The Role of Medicaid Expansion on the Receipt of Adjuvant Chemotherapy in Patients With Lung Cancer

Clin Lung Cancer. 2024 Sep 24:S1525-7304(24)00202-X. doi: 10.1016/j.cllc.2024.09.007. Online ahead of print.

Abstract

Objective: We aimed to utilize a nationally representative database to study the effect of Medicaid expansion on the receipt of adjuvant chemotherapy in eligible patients.

Materials and methods: Retrospective review of the National Cancer Database (NCDB) was performed between 2006 and 2019. Patients with clinical T1-T3, N1, and M0 were included. Patients with nodal disease or tumors > 4 cm were eligible for adjuvant therapy. Demographic and clinical information were collected. A difference-in-difference analysis was performed to compare changes in the rate of adjuvant chemotherapy.
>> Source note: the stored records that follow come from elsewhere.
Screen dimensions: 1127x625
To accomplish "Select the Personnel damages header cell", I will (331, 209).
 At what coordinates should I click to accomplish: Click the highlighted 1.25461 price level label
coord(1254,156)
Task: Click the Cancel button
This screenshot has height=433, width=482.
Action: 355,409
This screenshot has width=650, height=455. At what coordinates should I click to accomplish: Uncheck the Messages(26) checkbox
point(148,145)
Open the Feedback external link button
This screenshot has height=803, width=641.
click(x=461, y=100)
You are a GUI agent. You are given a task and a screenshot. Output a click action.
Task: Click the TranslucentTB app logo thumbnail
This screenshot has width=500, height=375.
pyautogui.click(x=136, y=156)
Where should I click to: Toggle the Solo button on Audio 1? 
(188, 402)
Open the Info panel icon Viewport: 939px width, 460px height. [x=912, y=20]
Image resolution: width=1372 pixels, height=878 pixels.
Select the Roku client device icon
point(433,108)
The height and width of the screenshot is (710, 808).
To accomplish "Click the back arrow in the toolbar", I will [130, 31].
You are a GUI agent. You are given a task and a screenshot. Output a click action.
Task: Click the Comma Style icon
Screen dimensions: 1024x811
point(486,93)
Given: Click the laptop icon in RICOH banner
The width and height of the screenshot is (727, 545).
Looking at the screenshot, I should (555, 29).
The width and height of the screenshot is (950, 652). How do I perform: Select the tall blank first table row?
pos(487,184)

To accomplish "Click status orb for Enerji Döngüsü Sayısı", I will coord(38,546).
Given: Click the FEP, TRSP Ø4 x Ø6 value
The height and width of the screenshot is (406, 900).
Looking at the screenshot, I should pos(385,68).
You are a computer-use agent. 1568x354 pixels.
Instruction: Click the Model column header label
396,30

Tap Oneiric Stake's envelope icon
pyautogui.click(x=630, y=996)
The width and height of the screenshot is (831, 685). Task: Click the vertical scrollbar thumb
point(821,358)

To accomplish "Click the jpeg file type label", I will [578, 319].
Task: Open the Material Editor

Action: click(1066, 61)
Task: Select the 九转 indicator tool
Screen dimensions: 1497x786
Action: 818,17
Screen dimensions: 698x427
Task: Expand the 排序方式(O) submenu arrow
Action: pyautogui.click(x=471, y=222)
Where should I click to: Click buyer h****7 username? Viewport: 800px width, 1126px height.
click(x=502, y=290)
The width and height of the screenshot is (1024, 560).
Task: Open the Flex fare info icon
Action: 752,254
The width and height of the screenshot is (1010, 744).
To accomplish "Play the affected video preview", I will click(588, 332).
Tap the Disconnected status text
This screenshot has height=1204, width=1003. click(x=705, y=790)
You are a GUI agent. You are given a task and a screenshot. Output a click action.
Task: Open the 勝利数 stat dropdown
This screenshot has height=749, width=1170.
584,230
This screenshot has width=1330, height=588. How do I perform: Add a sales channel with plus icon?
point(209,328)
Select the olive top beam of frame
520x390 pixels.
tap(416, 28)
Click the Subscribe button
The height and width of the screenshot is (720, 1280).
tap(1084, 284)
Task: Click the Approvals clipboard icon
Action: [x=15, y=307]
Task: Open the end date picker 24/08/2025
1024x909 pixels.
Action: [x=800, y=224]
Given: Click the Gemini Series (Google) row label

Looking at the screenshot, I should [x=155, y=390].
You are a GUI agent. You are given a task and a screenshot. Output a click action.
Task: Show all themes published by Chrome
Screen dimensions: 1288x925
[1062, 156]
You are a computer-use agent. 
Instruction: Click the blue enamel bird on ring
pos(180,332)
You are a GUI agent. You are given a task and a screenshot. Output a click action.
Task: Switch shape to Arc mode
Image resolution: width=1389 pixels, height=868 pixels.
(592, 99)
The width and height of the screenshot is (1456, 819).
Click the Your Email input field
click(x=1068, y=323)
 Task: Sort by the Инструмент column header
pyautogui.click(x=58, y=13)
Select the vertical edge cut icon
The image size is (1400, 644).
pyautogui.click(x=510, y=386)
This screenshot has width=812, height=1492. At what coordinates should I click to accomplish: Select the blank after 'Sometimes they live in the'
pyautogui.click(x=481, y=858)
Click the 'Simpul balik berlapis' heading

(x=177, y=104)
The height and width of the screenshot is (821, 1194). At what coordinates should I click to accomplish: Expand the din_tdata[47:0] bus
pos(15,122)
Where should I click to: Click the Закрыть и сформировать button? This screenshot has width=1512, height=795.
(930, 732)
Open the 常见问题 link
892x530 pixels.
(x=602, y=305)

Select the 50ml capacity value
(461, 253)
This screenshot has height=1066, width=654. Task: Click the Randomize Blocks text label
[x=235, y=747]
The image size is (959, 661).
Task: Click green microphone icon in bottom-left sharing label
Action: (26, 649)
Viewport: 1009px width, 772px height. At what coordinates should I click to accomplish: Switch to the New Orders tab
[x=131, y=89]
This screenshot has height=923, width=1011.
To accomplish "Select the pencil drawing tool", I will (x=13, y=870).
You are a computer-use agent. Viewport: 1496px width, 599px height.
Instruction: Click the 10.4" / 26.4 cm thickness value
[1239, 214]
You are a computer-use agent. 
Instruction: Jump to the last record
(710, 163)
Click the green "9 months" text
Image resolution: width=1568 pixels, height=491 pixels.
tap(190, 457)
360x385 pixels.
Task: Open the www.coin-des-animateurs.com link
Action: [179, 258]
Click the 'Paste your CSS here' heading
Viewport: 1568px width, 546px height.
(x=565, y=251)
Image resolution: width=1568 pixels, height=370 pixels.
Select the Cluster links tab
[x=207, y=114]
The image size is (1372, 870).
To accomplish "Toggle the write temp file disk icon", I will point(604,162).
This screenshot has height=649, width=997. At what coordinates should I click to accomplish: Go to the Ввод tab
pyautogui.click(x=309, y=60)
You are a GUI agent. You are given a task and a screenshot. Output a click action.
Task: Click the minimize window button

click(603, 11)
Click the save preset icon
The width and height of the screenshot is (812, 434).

Results: Total 9954 eligible patients were treated in states that expanded Medicaid coverage in January 2014 or later, with 4809 patients treated in the pre-expansion years (2012-2013) and 5145 patients treated in the postexpansion years (2017-2018). Following Medicaid expansion, eligible patients were more likely to receive adjuvant therapy (70.2% vs. 62.3%; P < .001). Compared with the pre-expansion period, patients who received adjuvant therapy were more likely to use Medicaid insurance postexpansion (7.8% vs. 5%, P < .001). Among patients using Medicaid coverage only, a greater percentage started adjuvant therapy within 8 weeks of resection following Medicaid expansion (46.6% vs. 38.3%, P = .048). The observed difference-in-difference in the change in adjuvant therapy rate from the pre-expansion period to the postexpansion period between expansion and nonexpansion states was 1.25% (95% Bootstrap CI -0.36% to -3.18%). There was a modest survival benefit in expansion states postexpansion.

Conclusion: Medicaid expansion appears to be associated with increased access to care, as shown by the increased receipt of adjuvant systemic therapy in eligible patients.

Keywords: Adjuvant Chemotherapy; Affordable Care Act; Lung Resection; Medicaid Expansion; Non–Small-Cell Lung Cancer.